Overall, the club signed 34 of their 44 selections, including their top 14 picks, and 24 of their first 25 taken.
In the first year of bonus pools, the Cardinals worked within the system. The club was allocated $9.1311 million to spend of players selected in rounds 1-10 and any taken afterward with a bonus above $100,000.
Though the Cardinals did spend slightly more than the allotted amount, the overage was less than five percent. As a result, the organization only pays a financial tax and does not lose future draft picks in penalty.
The table that follows includes the slot allocation for rounds 1-10 along with the reported amount of the respective signing bonuses.

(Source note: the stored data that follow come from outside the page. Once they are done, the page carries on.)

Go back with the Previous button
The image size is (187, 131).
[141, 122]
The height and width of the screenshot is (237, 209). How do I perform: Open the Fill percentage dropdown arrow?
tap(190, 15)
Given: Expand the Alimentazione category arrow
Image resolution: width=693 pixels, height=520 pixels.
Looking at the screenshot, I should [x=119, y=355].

There was a huge gap between the four players receiving more than $1.4 million and all others, receiving half that and less.

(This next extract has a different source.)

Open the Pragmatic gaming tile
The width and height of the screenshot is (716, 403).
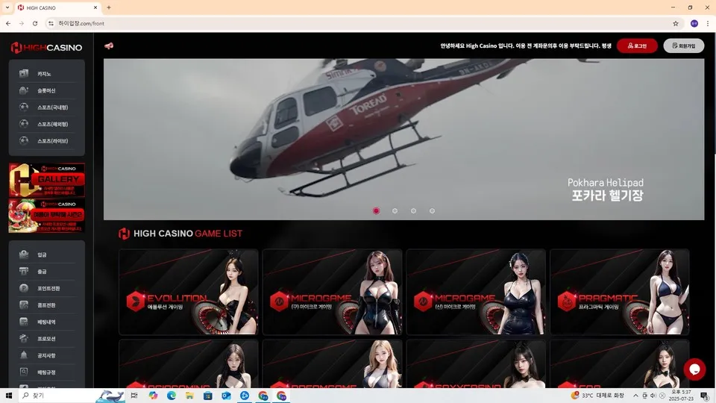[x=620, y=292]
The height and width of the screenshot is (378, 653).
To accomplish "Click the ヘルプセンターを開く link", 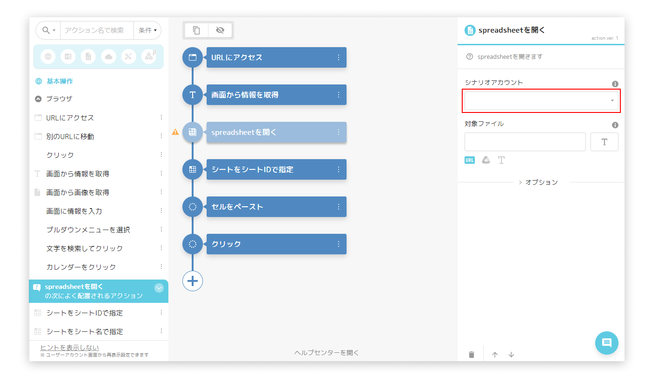I will click(x=327, y=353).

Dollar amounts listed came from Baseball America and Perfect Game. Between the two sites, there are small dollar differences in the bonuses paid. Both sources' totals are listed, but Perfect Game's player-by-player information is cited as it is publicly available.
In terms of signing timing, much of the action was early. On June 9, the Cardinals announced the signing of 27 players. The earliest selected players in that group were supplemental first rounders Patrick Wisdom and Steve Bean along with third-round pick Tim Cooney.
Two of those first 27 players actually did not become professionals, after all. 28th rounder Dodson McPherson, an outfielder, and 34th round selection, pitcher Mark Trentacosta, decided not to join the organization.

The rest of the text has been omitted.